## [About this task]
After locating the line with "Expand More Details arrow for RSP position", set down that line and all the lines that follow it, unchanged, to the end of the records; omit the pictures.

::::::::

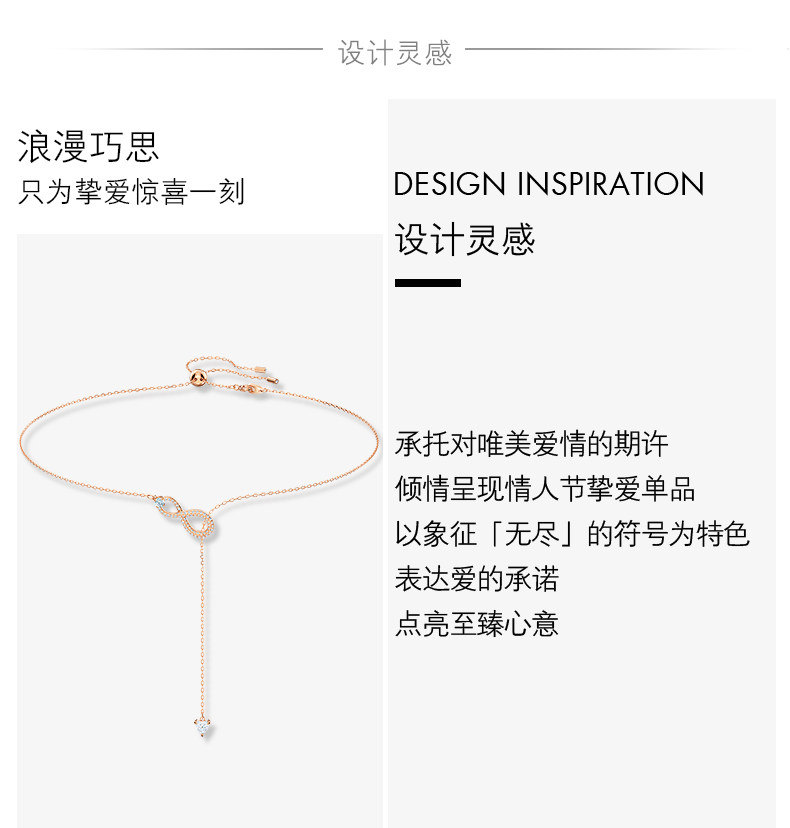Click the text line 承托对唯美爱情的期许

(531, 444)
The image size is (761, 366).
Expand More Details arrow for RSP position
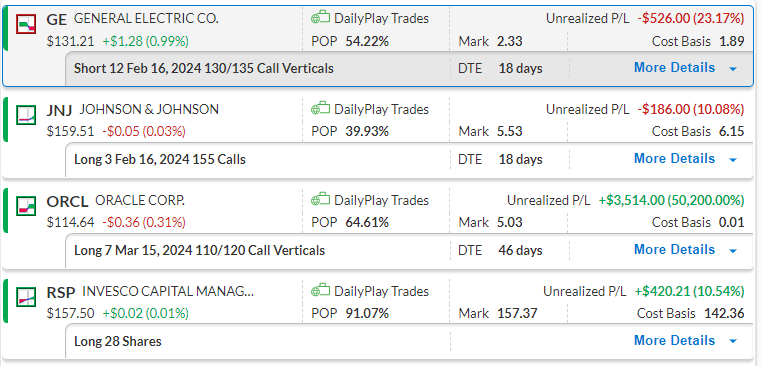733,341
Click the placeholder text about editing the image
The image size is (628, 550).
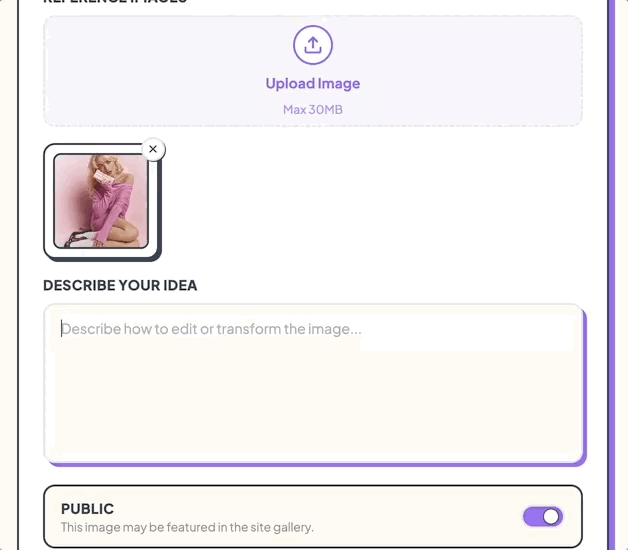[x=211, y=328]
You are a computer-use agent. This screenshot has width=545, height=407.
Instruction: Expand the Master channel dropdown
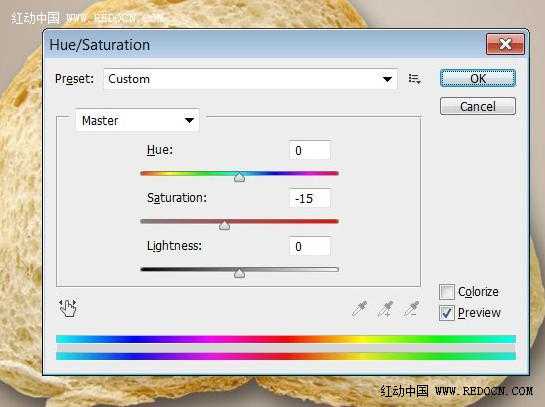137,121
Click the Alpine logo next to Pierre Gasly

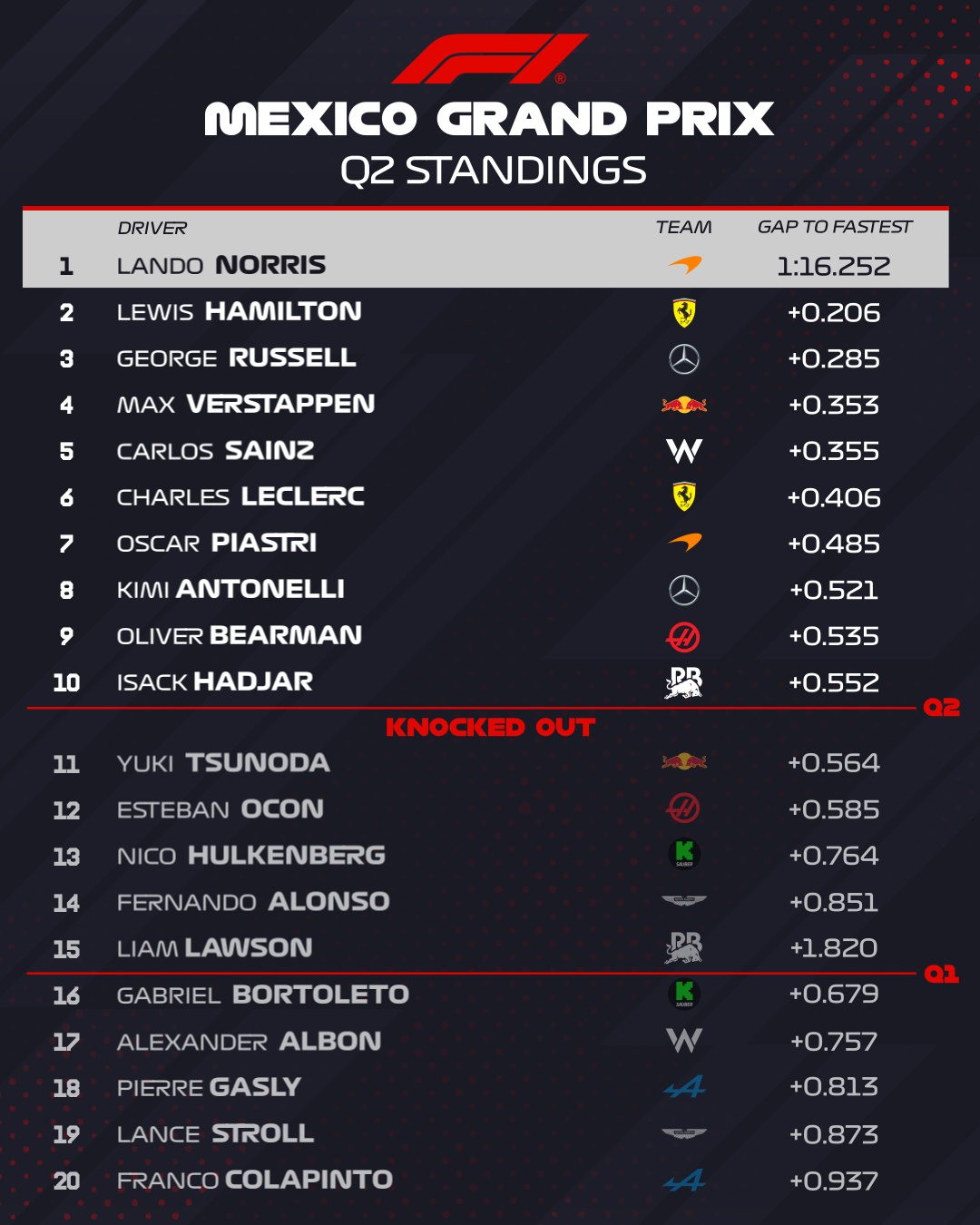[x=684, y=1086]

::::::::

## [Response to this task]
Expand More Details arrow for RSP position
733,341
Click the placeholder text about editing the image
The image size is (628, 550).
[x=211, y=328]
You are a computer-use agent. This screenshot has width=545, height=407.
Instruction: Expand the Master channel dropdown
137,121
Click the Alpine logo next to Pierre Gasly

[x=684, y=1086]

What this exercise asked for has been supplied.